Filter the entries, keeping every line with the word "number".

§ **Provided records**
--- --- ---
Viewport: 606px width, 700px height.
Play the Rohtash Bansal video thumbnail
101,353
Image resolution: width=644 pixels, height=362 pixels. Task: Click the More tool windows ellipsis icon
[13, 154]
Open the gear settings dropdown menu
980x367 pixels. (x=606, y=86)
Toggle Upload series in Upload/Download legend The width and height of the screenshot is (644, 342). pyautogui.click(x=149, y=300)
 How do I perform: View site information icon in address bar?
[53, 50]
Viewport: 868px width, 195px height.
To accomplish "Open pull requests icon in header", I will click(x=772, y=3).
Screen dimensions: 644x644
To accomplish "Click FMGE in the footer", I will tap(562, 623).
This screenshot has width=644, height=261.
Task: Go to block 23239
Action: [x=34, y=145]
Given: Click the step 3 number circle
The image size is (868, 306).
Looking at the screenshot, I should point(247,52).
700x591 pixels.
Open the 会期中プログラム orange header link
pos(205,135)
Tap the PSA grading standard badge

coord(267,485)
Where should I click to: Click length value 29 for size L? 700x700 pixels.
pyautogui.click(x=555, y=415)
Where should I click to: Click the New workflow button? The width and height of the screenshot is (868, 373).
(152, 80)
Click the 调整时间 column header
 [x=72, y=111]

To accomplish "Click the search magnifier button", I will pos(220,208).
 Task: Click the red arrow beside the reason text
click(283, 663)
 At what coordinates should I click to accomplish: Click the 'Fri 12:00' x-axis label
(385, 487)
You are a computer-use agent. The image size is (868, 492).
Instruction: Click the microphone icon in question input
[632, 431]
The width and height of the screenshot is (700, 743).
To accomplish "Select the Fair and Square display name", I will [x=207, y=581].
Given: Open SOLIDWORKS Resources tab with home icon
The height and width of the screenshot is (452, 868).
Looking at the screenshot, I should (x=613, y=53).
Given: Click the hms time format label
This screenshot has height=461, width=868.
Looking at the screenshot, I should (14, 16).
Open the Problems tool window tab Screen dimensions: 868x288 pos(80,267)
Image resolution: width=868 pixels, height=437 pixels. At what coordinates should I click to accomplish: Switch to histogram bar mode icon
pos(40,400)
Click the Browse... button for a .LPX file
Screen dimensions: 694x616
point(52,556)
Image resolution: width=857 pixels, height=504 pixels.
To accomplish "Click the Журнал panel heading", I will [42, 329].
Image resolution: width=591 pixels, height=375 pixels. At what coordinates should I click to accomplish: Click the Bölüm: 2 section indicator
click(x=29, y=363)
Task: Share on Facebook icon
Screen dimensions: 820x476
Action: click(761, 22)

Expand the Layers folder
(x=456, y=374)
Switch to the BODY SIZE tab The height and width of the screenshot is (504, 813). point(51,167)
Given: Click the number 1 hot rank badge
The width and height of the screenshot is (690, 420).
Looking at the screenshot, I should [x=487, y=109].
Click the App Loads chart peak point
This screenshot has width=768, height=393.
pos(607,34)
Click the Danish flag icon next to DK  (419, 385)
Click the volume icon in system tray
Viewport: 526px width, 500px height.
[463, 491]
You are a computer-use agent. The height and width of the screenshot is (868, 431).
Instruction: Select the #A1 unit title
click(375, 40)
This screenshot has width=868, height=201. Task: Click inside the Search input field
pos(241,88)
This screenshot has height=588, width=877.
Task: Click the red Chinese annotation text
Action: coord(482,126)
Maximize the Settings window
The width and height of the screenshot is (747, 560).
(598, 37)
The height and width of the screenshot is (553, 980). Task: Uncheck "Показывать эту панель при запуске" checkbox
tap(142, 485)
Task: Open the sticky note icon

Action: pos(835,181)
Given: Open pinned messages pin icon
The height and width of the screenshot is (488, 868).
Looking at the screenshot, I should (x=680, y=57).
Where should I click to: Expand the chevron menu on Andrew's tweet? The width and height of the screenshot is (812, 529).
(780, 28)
--- --- ---
§ **Written answer**
Given: Click the step 3 number circle
Given: Click the number 1 hot rank badge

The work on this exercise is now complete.